La vice-présidente de la Commission européenne, Dubravka Šuica, la Secrétaire d'État portugaise aux Affaires européennes, Ana Paula Zacarias, et l'eurodéputé Guy Verhofstadt, qui coprésident le comité exécutif de la Conférence sur l'avenir de l'Europe (EUROPE 12694/9, 12686/32), ont présenté, lundi 19 avril, la plateforme numérique et plurilingue de cette consultation paneuropéenne.
« Chers citoyens européens, la parole est à vous ! », a déclaré Mme Šuica, convaincue que la plateforme permettra réellement de placer les citoyens au cœur de la réflexion sur l'avenir de l'Union européenne. Elle a indiqué que la plateforme permettra à chaque citoyen de l'UE, où qu'il réside dans le monde, de s'informer sur la tenue de débats proches de son domicile. Chaque participant pourra proposer des idées dans les neuf thèmes suggérés - dont la santé, le climat, les valeurs fondamentales et l'UE dans le monde - et proposer de nouveaux thèmes.
La plateforme est disponible dans les 24 langues officielles de l'UE grâce à un outil de traduction automatique et un participant pourra même contribuer dans une langue officielle nationale, comme le catalan. Les créateurs de la plateforme espèrent que les ressources en contenu disponibles sur le site Internet dédié ainsi que le format en ligne susciteront l'intérêt d'un public moins informé qui, généralement, s'implique moins sur les questions européennes.
Afin de garantir que les principes établis dans la Charte de la Conférence soient respectés et d'éviter la désinformation, voire un détournement de la plateforme à d'autres fins que le débat sur l'Europe, une modération en plusieurs étapes sera mise en place. Il sera possible, selon une source, de « cacher du contenu inapproprié dans des conditions strictes, voire même de bloquer un contributeur ayant des intentions nuisibles ».

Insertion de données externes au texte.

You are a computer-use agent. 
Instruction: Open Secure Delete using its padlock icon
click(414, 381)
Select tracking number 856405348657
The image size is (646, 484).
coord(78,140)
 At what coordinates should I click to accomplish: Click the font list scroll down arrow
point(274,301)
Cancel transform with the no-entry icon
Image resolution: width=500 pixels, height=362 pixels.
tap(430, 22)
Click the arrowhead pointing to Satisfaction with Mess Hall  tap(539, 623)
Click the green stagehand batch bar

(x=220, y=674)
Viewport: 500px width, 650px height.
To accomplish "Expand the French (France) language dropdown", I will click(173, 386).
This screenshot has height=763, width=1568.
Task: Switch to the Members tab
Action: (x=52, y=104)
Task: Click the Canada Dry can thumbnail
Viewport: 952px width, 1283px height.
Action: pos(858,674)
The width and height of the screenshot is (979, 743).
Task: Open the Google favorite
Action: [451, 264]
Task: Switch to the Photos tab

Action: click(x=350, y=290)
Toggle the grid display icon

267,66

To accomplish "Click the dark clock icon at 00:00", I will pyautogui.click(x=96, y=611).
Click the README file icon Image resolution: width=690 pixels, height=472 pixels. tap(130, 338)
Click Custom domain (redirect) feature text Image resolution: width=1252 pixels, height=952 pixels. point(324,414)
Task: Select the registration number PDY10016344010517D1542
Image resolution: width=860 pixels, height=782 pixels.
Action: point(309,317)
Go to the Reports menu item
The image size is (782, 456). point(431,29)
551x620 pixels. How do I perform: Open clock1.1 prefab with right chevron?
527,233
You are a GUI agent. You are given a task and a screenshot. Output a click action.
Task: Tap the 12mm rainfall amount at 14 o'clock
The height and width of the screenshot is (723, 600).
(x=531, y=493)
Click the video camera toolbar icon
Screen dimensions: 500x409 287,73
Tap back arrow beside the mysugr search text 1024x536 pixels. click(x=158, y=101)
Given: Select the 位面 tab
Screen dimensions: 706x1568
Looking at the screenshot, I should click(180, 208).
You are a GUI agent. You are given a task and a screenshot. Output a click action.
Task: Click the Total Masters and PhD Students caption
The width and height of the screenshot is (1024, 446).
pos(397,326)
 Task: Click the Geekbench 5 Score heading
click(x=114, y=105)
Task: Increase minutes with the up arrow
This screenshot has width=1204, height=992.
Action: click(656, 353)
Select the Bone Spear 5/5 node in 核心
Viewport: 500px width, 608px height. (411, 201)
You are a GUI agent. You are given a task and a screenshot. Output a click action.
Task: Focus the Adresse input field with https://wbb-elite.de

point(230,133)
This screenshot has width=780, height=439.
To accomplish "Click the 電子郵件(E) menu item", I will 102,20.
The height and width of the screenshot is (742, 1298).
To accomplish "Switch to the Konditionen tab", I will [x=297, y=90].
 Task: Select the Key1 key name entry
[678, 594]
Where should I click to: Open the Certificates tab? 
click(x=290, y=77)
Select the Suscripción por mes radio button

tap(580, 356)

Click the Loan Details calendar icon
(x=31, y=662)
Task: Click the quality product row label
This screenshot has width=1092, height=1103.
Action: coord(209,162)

Les données via la plateforme serviront à produire, grâce à l'intelligence artificielle et une équipe d'analystes du Centre commun de recherche de la Commission (JRC), des rapports plus qualitatifs que quantitatifs qui alimenteront les débats des agoras citoyennes et des sessions plénières de la Conférence.
À ce titre, Mme Šuica a évoqué la tenue de quatre agoras, la première devant avoir lieu fin juin, et de quatre sessions plénières. L'événement de lancement est fixé au 9 mai prochain, mais aucun des trois coprésidents n'a confirmé sa tenue à Strasbourg dans l'hémicycle du Parlement européen.
Guy Verhofstadt a qualifié la plateforme numérique interactive de véritable « carrefour » ('hub') entre les événements qui auront lieu sur le terrain aux niveaux local, régional, national et européen. Ce n'est ni une consultation ni un sondage Eurobaromètre supplémentaire, a-t-il insisté.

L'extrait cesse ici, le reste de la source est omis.